Chris Davis is flailing his way to a dubious piece of baseball history, setting records for futility on a fledgling Baltimore Orioles team that will likely find its way toward the bottom of the standings again in 2019.

Davis hit a double off James Shields last September 14, but doesn’t have a hit to his name since. He ended 2018 on an 0-for-21 slump, and entered Thursday at 0-for-29 in 2019. The 0-for-50 for Davis is the longest hitless streak by a non-pitcher in major league history.

Strikeouts, always a large part of Davis’ game, are the main culprit for Davis, who has 29 strikeouts in his deficient stretch. There has been some bad luck, too. Based on his batted-ball data this season, Davis’ expected batting average should be .119, per Statcast. Keep in mind that’s still a terrible, unacceptably low performance, but by sheer luck he probably should have maybe three hits in 2019. He has zero.

Davis simply can’t buy a hit.

Davis set the record for most consecutive hitless at-bats on Monday at home, surpassing journeyman infielder Eugenio Velez, whose 0-for-46 stretch in 2010-11 ended his major league career. Technically, Velez’s streak is also still active, and there would be some perverse pleasure should he come out of retirement to try to battle Davis claim back his record.

Tommy Gilligan-USA TODAY Sports

At this point a Davis at-bat seems more and more like a baseball tragedy waiting to happen, the conclusion horrific for the batter and so predictable yet we are drawn to each miniature failure, unable to look away.

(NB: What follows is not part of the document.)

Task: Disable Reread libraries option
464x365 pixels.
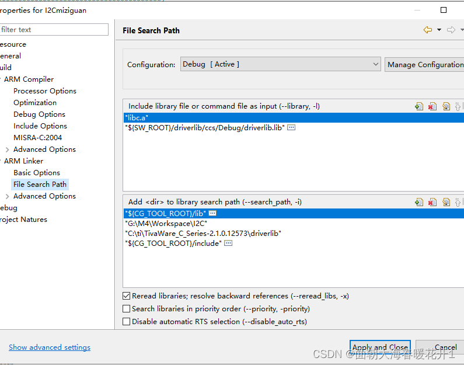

When Davis set the record Monday, he took it in stride, with an occasional smile or a shrug of his shoulders. Orioles fans helped, supporting the slugger who is in his ninth year in Baltimore through cheers and supportive signs at Camden Yards.

A restaurant in Baltimore even got in on the act, with Lee’s Pint & Shell offering a free two-hour open bar to fans after Davis finally gets his first hit.

Davis didn’t start on either Tuesday or Wednesday, but has started eight of Baltimore’s 12 games this season.

On Wednesday, Davis pinch hit in the ninth inning and flew out to center field, extending his record streak to an even 50 at-bats without a hit. With six walks and a hit by pitch, Davis has actually gone 57 plate appearances without a hit, tying the MLB record set by former Indians infielder Tony Bernazard in 1984.

“I don’t want to hide anything, and I don’t want to try to mask his struggles,” Orioles first-year manager Brandon Hyde said Monday, per Dave Shenin of the Washington Post. “So we’re taking this thing head-on. And I appreciate that from him, too, in that he’s open to talking about things with me.”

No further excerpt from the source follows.